Django default settings convention for pluggable app?

you can use django-zero-settings which lets you define your defaults and a setting key for user settings to auto-override defaults, has auto-import strings, removed settings management, cache, pre-checks, etc.

to create app settings like your example:

from zero_settings import ZeroSettings

app_settings = ZeroSettings(
    key="APP",
    defaults={
        "FOO": "bar"
    },
)

then you can use it like:

from app.settings import app_settings

print(app_settings.FOO)  # which prints bar

user settings will auto override defaults, like:

# this is settings.py, Django settings file
SECRET_KEY = "some_key"
# other settings ...
# the key `APP` is same key arg for ZeroSettings
APP = {
    "FOO": "not_bar"
}

and then:

from app.settings import app_settings

print(app_settings.FOO)  # this time you get not_bar

How about this?

In myapp/settings.py:

from django.conf import settings

FOO = 'bar'
BAR = 'baz'

_g = globals()
for key, value in _g.items():
    _g[key] = getattr(settings, key, value)

In myapp/other.py:

import myapp.settings

print myapp.settings.FOO

Given this answer by ncoghlan, I feel ok using globals() this way.


I think it's quite common to create a settings.py in your app's package, where you define your settings like this:

from django.conf import settings
FOO = getattr(settings, 'FOO', "default_value")

In your app you can import them from your app's settings module:

from myapp.settings import *

def print_foo():
    print FOO

But I think everybody agrees that Django is lacking a better generic architecture for this! If you're looking for a more sophisticated way to handle this, there are some third party apps for this like django-appconf, but it's your decision if you want to introduce one more dependency for your app or not!

Updated for 2020

In settings.py, put settings.* before the property.

from django.conf import settings
settings.FOO = getattr(settings, 'FOO', "default_value")

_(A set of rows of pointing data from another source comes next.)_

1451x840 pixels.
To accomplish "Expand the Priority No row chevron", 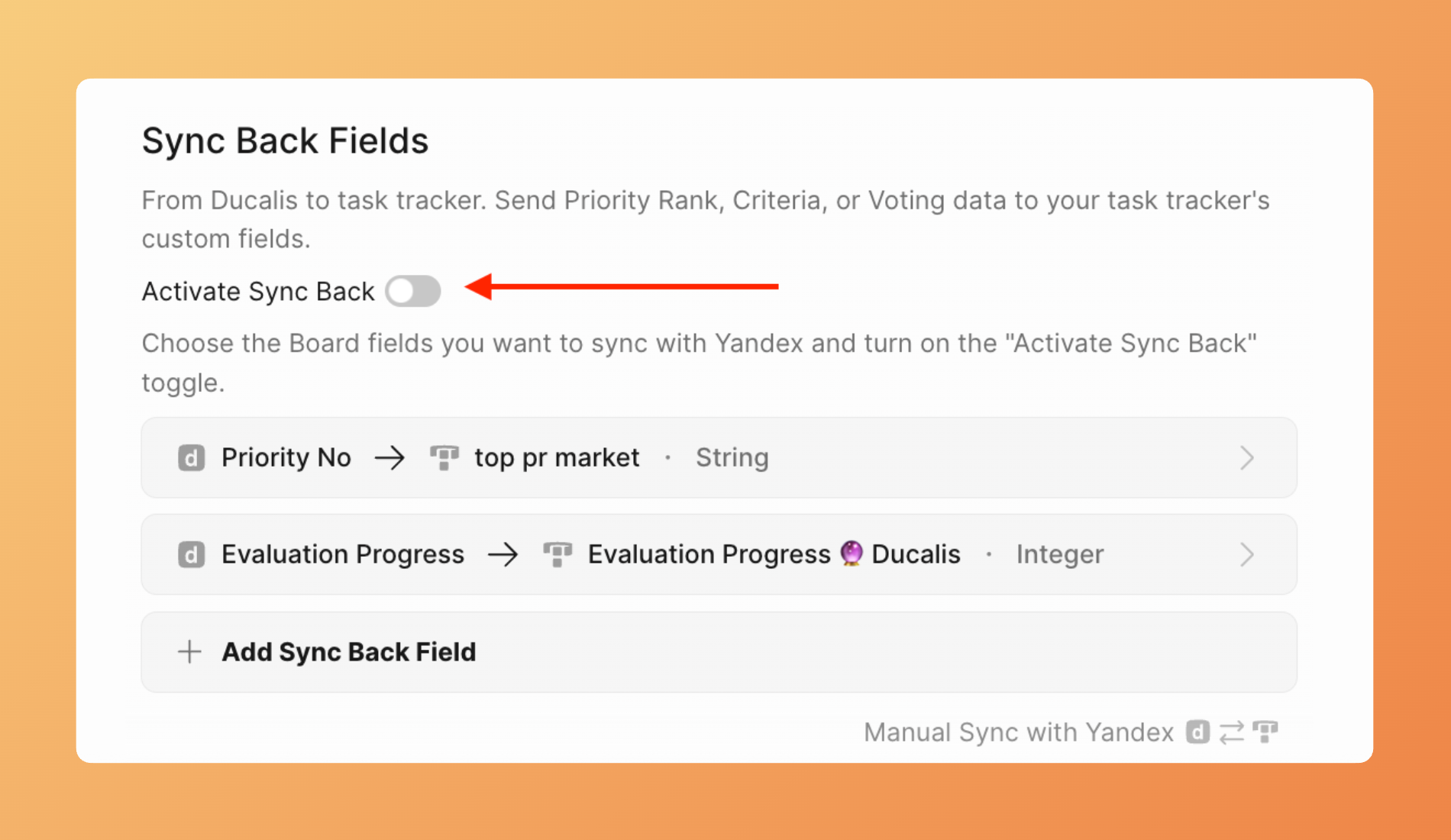I will [x=1246, y=458].
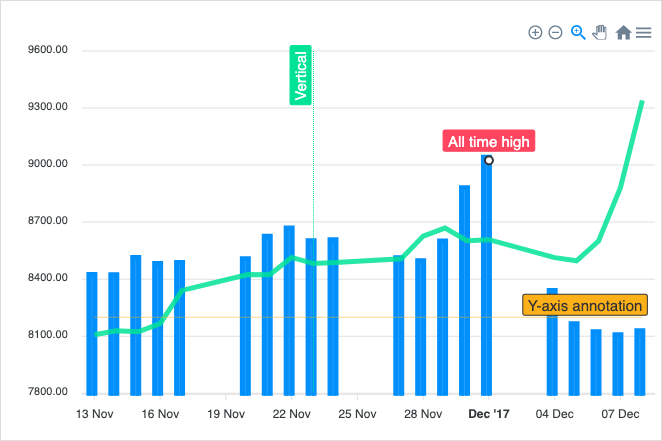Image resolution: width=662 pixels, height=441 pixels.
Task: Click the '04 Dec' x-axis label
Action: [x=554, y=414]
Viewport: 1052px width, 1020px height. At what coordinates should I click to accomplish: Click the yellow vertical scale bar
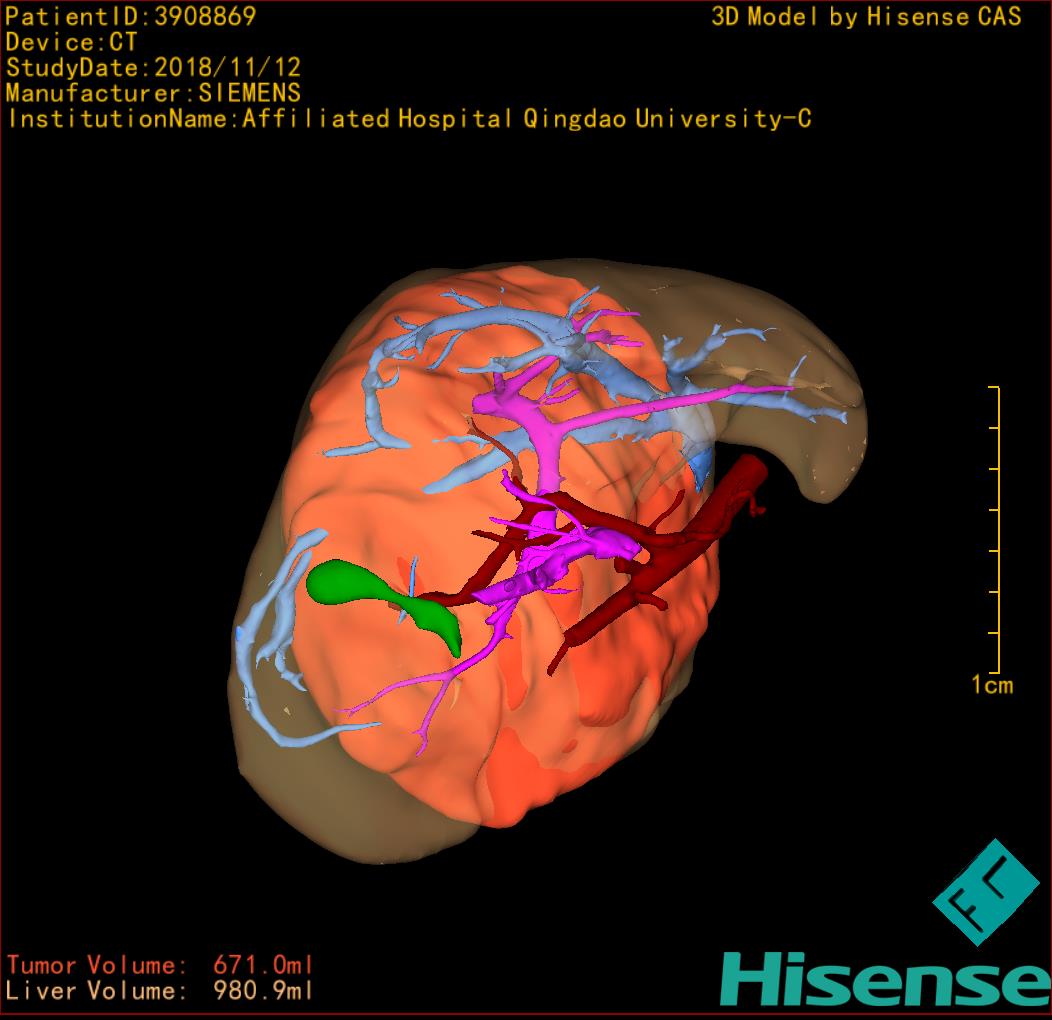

It seems that every solution I see there tends to create an internal copy of application settings, proxy, wrap or whatever. This is confusing and creates problems when settings are modified in run time like they do in tests.

To me all settings belong in django.conf.settings and only there. You should not read them from somewhere else nor copy it for later use (as they may change). You should set them once and don't bother about defaults later on.

I understand the impulse to drop the app prefix when app setting is used internally, but this also is IMHO a bad idea. When in trouble looking for SOME_APP_FOO will not yield results, as it's used just as FOO internally. Confusing right? And for what, few letters? Remember that explicit is better?

IMHO the best way is to just set those defaults in Django's own settings, and why don't use piping that is already there? No module import hooks or hijacking models.py being always imported to initialize some extra and complicated meta class piping.

Why not use AppConfig.ready for setting defaults?

class FooBarConfig(AppConfig):
    name = 'foo_bar'

    def ready(self):
        from django.conf import settings
        settings = settings._wrapped.__dict__
        settings.setdefault('FOO_BAR_SETTING', 'whatever')

Or better yet define them in clean simple way in a separate module and import them as (or close to how) Settings class does it:

class FooBarConfig(AppConfig):
    name = 'foo_bar'

    def ready(self):
        from . import app_settings as defaults
        from django.conf import settings
        for name in dir(defaults):
            if name.isupper() and not hasattr(settings, name):
                setattr(settings, name, getattr(defaults, name))

I'm not sure use of __dict__ is the best solution, but you get the idea, you can always user hasattr/setattr combo to get the efect.

This way your app settings are:

  1. exposed to others — if they should rely on them in some rare cases, if of course apps are configured in order rely on each other
  2. read normally as any other setting
  3. nicely declared in their own module
  4. lazy enough
  5. controlled how they're are set in django.conf.settings — you can implement some transposition of names if you want to

PS. There is a warning about not modifying settings in run time but it does not explain why. So I think this one time, during initialization may be a reasonable exception ;)

PS2. Don't name the separate module just settings as this may get confusing when you import settings from django.conf.